Context & memory failure
Context Drift
Gradual loss or distortion of important task context as a conversation or workflow progresses.
What failed
Context drift occurs when an AI system gradually loses, distorts, or deprioritizes important task context. The system may begin with the correct objective but drift away from the original request, business constraints, policy requirements, or earlier facts as the conversation or workflow progresses.
Architecture context
Multi-turn assistants, long document analysis, agent planning, coding agents, customer support workflows, enterprise search, and workflows that combine retrieval, memory, and tools.
Impact
Context drift is especially harmful in long conversations and agent workflows. A system may appear useful step by step while slowly moving away from the actual task.
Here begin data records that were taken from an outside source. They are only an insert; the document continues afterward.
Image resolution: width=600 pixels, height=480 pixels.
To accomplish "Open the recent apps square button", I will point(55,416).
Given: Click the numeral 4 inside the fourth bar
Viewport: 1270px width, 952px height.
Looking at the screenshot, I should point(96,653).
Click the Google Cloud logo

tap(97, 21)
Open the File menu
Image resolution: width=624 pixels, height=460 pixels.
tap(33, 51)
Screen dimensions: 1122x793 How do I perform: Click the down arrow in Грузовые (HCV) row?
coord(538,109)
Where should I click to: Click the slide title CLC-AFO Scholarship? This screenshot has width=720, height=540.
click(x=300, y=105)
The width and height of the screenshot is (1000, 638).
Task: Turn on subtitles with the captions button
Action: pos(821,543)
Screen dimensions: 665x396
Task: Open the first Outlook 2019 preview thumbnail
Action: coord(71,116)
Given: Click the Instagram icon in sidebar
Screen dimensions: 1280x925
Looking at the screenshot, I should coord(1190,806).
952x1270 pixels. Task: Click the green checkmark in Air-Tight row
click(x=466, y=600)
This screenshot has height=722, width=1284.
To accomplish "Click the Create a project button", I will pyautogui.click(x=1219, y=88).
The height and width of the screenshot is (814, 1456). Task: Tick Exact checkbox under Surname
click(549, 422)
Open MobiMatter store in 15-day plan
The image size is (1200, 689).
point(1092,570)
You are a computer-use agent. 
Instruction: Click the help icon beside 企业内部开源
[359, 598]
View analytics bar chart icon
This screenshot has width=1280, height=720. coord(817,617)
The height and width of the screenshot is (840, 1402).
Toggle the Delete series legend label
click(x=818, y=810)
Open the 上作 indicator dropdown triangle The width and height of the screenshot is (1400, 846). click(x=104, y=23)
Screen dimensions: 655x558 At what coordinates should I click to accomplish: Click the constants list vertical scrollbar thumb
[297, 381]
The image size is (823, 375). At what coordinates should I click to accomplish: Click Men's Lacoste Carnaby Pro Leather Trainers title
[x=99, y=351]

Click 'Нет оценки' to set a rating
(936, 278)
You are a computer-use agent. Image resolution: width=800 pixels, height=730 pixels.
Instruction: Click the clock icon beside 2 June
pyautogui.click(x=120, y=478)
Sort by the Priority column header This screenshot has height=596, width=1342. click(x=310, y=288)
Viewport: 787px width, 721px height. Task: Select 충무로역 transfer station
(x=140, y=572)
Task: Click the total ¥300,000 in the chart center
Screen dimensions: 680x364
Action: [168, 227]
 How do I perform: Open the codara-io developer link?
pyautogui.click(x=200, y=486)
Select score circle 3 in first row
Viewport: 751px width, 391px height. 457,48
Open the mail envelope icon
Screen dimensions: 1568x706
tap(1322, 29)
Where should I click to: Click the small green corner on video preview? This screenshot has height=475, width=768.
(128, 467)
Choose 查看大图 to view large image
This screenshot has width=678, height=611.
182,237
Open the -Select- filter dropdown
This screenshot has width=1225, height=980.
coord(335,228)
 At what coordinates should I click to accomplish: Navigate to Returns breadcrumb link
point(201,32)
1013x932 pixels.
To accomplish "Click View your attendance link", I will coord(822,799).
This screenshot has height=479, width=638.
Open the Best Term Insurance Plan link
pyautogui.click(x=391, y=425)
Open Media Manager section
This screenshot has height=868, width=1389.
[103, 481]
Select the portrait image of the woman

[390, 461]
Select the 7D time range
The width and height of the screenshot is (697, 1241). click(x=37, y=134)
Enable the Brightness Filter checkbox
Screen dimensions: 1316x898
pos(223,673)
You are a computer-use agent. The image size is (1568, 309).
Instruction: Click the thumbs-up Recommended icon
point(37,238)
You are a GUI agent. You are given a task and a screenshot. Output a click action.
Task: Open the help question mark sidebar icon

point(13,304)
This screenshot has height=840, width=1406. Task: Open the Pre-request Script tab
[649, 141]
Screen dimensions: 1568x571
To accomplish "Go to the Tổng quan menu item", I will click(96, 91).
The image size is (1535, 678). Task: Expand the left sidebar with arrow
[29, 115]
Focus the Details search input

This can lead to incorrect recommendations, wrong tool calls, policy violations, and user frustration.
Symptoms
- The system forgets the original user request.
- It ignores constraints stated earlier.
- It changes the task without user approval.
- It uses irrelevant retrieved context.
- It answers a nearby but incorrect question.
- It contradicts earlier assumptions or decisions.
Detection signals
- Low similarity between current action and original task intent.
- Repeated introduction of irrelevant context.
- Final answer missing required constraints.
- Tool calls unrelated to the task goal.
- User corrections such as “that is not what I asked.”
Mitigations
- Summarize and preserve task state.
- Reconfirm important constraints before action.
- Use explicit workflow state machines.
- Add intent checks before tool calls.
- Add recovery behavior when uncertainty rises.
- Limit irrelevant context and stale memory.